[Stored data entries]
_____
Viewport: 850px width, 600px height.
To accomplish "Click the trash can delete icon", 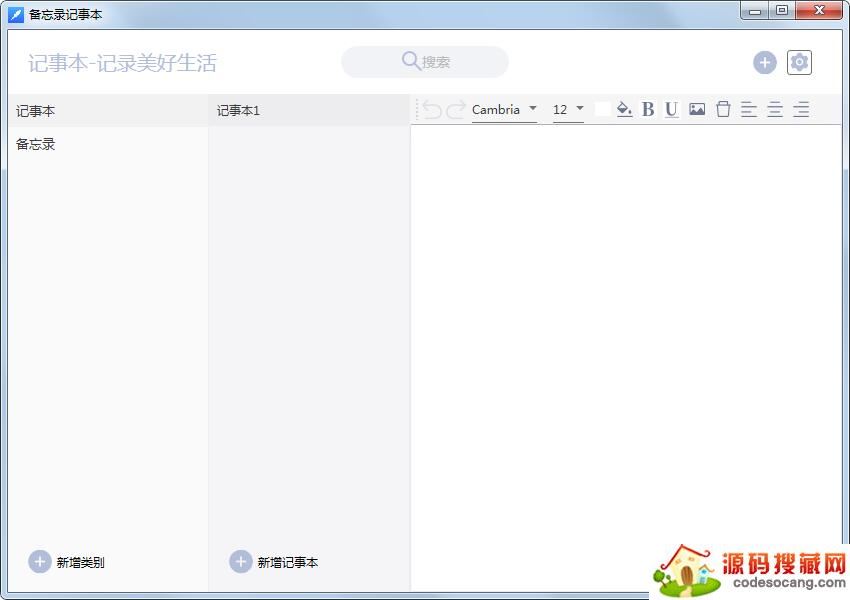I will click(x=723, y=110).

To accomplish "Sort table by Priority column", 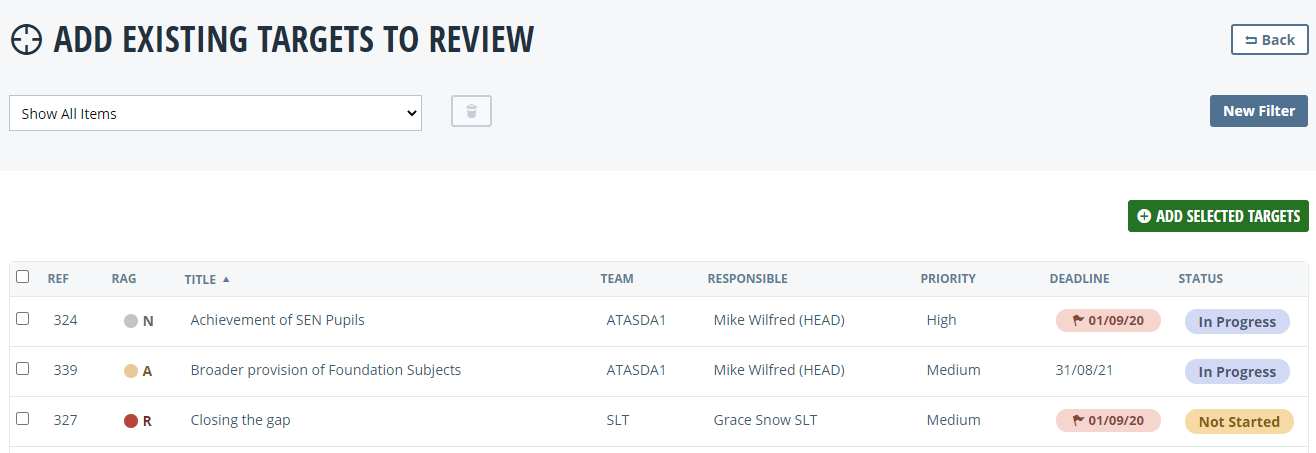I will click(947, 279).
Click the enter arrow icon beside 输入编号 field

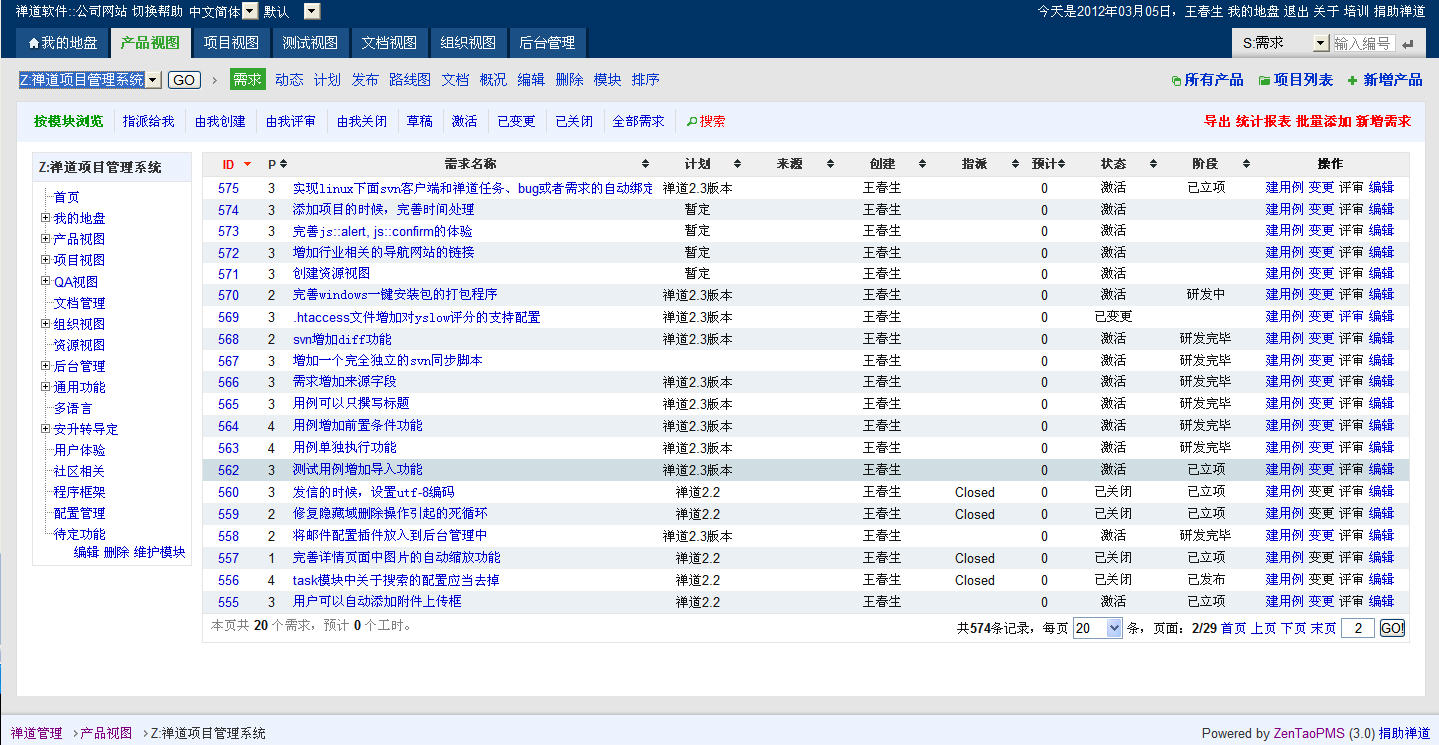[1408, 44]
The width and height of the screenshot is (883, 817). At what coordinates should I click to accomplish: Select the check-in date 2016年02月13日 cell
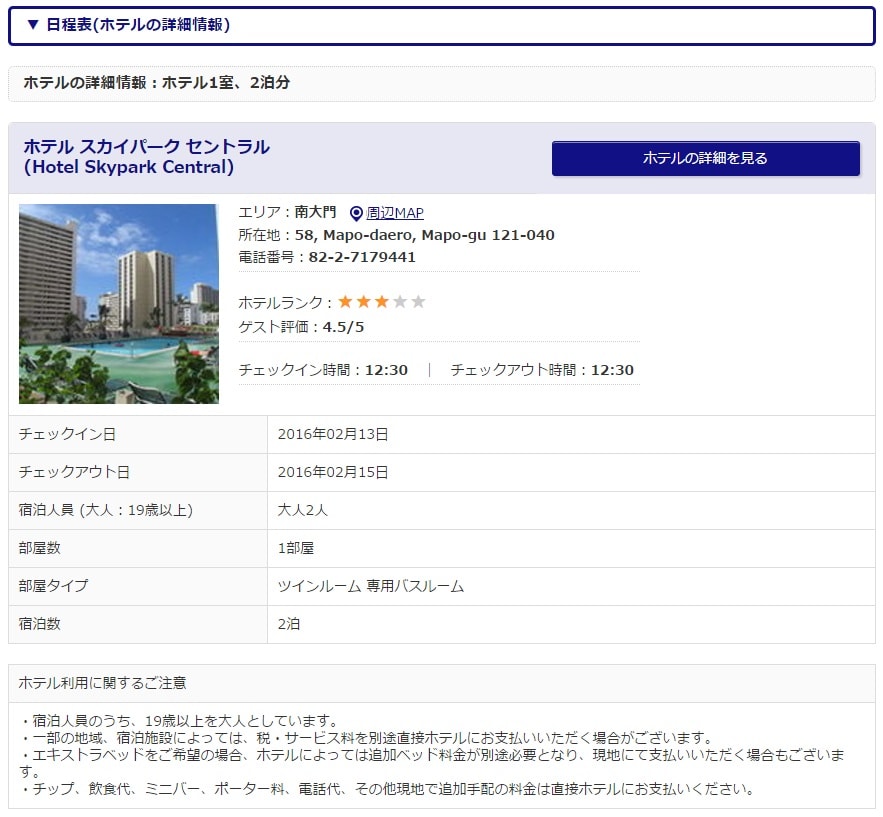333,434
_____
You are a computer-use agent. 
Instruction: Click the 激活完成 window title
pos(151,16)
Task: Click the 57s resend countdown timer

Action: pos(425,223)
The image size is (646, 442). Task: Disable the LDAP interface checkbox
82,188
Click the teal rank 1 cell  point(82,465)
_____
**REQUIREMENT:** Once you reach the line with "You are a computer-use agent." in the data above, copy it and every line after it exactly, up to and including the line with "Click the teal".

**SOLUTION TO THIS TASK:**
You are a computer-use agent. 
Instruction: Click the 激活完成 window title
pos(151,16)
Task: Click the 57s resend countdown timer

Action: pos(425,223)
The image size is (646, 442). Task: Disable the LDAP interface checkbox
82,188
Click the teal rank 1 cell  point(82,465)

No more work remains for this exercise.